Sample Six-Day Itinerary

Day 1

– Team members arrive in Phnom Penh by 5:00 pm for a welcome dinner, team “meet and greet”

Day 2

– Lighter activities as team adjusts to time zone

– Visit and learn about other effective nonprofit organizations in Phnom Penh

– Visit Tuol Sleng prison (S-21) and the Killing Fields

Day 3

– Morning orientation at Tabitha headquarters; learn about Tabitha’s history, economic development model, and integrated programs; time to shop at Tabitha’s showroom of silk products

– Depart for house-building site

– Check into hotel near site

– Team dinner

Day 4

– House-building (picnic lunch on site)

– Evening dinner with the team

Day 5

– House-building (picnic lunch on site)

– Evening dinner with the team

Day 6

– Finish house-building

– Dedication ceremony for families moving in

– Visit to some local villages participating in Tabitha’s community development projects

– Farewell lunch or dinner

– Travel back to Phnom Penh or on to Siem Reap to tour Angkor temples

Other Background Information

Cambodia is a developing country.  Building teams expose themselves to certain health and safety risks and should be aware that they will be working in unfamiliar circumstances and conditions. Builders should be fit and prepared to undertake two days of manual labor in hot and humid conditions.

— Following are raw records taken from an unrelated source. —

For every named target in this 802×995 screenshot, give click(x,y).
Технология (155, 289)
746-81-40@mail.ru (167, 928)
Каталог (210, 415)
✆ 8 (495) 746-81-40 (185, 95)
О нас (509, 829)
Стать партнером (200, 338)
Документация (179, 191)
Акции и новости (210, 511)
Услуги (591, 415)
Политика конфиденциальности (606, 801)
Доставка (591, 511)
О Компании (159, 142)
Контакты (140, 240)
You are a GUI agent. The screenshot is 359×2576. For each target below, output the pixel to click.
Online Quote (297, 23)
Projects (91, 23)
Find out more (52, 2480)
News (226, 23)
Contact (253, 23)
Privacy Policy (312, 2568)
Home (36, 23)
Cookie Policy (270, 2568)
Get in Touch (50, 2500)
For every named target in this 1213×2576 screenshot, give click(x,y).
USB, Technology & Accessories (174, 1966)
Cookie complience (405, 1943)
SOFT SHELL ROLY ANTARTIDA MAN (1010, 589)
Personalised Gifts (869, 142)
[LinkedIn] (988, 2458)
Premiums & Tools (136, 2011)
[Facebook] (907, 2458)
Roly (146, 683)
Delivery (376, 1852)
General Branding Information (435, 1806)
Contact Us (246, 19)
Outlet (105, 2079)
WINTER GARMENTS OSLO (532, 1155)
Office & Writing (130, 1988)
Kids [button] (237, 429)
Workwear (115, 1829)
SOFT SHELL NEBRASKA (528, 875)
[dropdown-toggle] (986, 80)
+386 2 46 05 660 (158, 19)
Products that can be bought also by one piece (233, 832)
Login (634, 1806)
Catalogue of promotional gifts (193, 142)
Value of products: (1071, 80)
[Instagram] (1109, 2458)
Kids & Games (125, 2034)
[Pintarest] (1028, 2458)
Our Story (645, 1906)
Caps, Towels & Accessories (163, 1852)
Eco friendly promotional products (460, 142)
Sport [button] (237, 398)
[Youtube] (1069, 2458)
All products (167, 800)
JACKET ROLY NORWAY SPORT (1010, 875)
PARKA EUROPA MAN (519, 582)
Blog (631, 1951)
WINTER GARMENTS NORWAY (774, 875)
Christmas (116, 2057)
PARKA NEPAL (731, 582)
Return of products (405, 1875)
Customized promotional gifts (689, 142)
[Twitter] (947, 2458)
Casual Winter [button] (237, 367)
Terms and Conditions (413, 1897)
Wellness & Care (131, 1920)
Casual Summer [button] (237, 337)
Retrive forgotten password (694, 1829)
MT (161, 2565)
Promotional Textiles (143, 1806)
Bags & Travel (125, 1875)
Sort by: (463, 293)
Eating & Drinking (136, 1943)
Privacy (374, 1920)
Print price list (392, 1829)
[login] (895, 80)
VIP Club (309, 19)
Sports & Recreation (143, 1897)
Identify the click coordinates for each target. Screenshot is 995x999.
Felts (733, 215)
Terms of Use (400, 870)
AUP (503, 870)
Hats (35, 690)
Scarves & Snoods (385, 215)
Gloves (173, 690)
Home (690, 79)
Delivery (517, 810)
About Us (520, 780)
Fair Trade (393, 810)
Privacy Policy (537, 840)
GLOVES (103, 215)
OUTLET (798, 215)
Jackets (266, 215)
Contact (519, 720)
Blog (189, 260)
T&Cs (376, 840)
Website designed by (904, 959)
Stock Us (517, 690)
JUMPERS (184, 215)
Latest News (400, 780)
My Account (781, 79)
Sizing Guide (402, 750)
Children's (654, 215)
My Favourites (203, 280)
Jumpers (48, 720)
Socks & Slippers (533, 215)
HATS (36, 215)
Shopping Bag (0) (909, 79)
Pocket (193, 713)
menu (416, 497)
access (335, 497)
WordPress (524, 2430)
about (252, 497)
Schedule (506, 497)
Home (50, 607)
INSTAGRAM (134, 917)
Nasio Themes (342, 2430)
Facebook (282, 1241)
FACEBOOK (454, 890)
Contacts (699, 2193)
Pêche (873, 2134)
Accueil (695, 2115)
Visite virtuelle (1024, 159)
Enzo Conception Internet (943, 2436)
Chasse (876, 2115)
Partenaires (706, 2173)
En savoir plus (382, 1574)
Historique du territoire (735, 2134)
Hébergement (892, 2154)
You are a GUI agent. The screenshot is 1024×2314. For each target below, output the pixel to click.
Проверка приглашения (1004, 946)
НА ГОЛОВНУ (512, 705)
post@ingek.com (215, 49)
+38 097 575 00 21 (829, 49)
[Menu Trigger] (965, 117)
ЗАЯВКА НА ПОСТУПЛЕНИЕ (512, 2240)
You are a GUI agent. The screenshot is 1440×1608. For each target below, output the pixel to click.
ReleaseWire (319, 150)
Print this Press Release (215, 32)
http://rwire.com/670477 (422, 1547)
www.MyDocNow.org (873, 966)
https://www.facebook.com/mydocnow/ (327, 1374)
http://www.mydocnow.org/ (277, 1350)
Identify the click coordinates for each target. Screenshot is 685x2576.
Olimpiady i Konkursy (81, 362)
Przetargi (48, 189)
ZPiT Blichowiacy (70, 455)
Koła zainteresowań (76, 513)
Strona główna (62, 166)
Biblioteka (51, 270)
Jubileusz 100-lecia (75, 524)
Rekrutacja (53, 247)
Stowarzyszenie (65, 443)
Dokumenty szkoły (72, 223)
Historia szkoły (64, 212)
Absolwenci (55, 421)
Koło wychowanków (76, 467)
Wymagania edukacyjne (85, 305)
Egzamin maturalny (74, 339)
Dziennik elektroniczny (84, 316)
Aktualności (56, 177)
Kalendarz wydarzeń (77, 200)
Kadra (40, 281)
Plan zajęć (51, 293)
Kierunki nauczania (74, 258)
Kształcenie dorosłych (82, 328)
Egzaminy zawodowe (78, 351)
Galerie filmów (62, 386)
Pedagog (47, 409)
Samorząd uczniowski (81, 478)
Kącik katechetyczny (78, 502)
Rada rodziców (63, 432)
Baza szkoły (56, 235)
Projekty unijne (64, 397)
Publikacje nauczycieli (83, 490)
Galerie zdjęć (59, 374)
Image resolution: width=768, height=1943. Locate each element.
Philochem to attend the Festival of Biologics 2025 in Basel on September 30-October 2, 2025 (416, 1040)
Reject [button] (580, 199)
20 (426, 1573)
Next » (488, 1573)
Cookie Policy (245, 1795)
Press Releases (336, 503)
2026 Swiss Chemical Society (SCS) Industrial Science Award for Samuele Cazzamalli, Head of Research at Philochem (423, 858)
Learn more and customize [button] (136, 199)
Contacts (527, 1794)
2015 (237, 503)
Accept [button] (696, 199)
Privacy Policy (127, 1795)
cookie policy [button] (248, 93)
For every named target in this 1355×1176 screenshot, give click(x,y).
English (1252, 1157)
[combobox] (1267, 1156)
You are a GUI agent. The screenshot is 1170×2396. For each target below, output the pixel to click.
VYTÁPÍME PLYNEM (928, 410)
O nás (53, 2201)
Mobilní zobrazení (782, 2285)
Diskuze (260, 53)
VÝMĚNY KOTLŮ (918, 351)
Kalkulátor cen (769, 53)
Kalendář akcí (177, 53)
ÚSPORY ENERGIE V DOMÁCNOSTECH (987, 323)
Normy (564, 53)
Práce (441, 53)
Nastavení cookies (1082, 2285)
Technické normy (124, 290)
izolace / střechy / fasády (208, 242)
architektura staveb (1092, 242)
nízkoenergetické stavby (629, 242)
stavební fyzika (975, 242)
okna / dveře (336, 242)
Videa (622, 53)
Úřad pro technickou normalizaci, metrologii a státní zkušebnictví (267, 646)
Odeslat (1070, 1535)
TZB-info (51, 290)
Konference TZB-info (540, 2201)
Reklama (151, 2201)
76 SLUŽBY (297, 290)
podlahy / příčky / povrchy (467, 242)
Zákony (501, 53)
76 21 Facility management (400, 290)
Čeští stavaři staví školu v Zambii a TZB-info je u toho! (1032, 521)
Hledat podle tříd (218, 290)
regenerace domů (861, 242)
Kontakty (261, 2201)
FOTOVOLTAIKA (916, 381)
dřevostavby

It is recommended that builders contact a doctor several months before traveling, and check the Centers for Disease Control website for recommended vaccines (such as malaria pills and a typhoid vaccine).  Travel insurance or emergency health insurance, which is inexpensive to purchase for a single trip, is also recommended to cover an emergency evacuation.

Each team of builders is expected to raise funds to support the cost of building and the overall community development program.  Tabitha requires a minimum of six houses to be built per team, plus at least a $1,500 donation toward the community development program. The number of houses that can be built depends on the size and fitness of the group, the funds raised, and the time available.  A team of 10 might build 10-15 houses; a team of 20 might build 25-35.  Any funds raised in excess of housing materials and the $1,500 donation are used to help even more families in the community development program.  Each Cambodian family receiving a home contributes a portion of the cost, usually between $25 and $100. It may take nearly four years for a family to save this amount, and it is a huge effort for them.